### Imports and version checks

In [17]:
import matplotlib.pyplot as plt
import numpy as np
import tensorflow as tf
import tensorflow.keras as keras

In [16]:
print("You are on TF{}.".format(tf.__version__))

gpus = tf.config.experimental.list_physical_devices('GPU')
if len(gpus) == 0:
    print("You are not GPU accelerated.")
else:
    for gpu in gpus:
        print("Name:", gpu.name, "  Type:", gpu.device_type)

You are on TF2.3.1.
You are not GPU accelerated.


### Load and preprocess data, create examples

In [10]:
path = "infinite_jest_text.txt"

with open(path, "r") as f:
    text = f.read()
    
text = text.lower().replace("\n", " ")

unique_chars = sorted(list(set(text)))

idx_to_char = dict((i,c) for (i,c) in enumerate(unique_chars))
char_to_idx = dict((c, i) for (i, c) in enumerate(unique_chars))

Now onto creating training examples out of this input data.

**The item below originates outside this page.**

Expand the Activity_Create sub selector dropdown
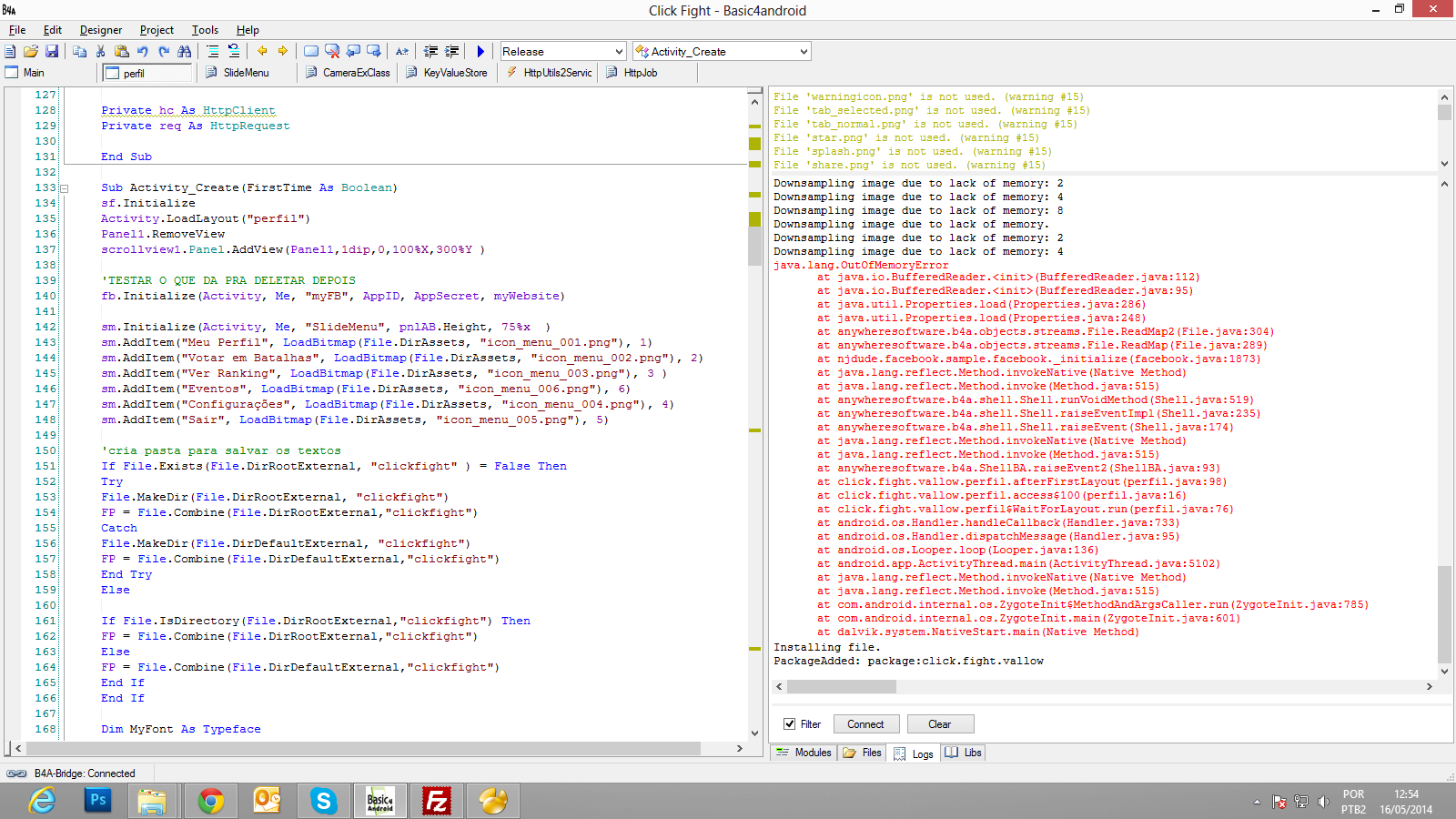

For this particular task, we don't need to worry about validation and test sets. We always predict the next character for a given sentence.

In [4]:
maxlen = 40
stride = 3
sentences = []
next_chars = []

for i in range(len(text)-maxlen):
    sentences.append(text[i:i+maxlen])
    next_chars.append(text[i+maxlen])

Let's take a look at a pair of a sentence + its next character.

In [9]:
print("Sentence: {}\nNext character: {}".format(sentences[25], next_chars[25]))

Sentence: ster wallace year of glad year of the de
Next character: p


We have sentences and the character that follows them. Now, we need to encode these into labelled training examples.

My thinking on the shape of `x` is:
- we take each sentence,
- we take each character in the sentence (40),
- we encode this character in a one-hot vector whose size is equal to however many unique characters we have.   

My thinking on the shape of `y` is:
- we take each sentence,
- we encode the character that follows it in a one-hot vector as above.

In [None]:
    
x = np.zeros(((len(sentences), maxlen, len(unique_chars))))

y = np.zeros((len(sentences), len(unique_chars)))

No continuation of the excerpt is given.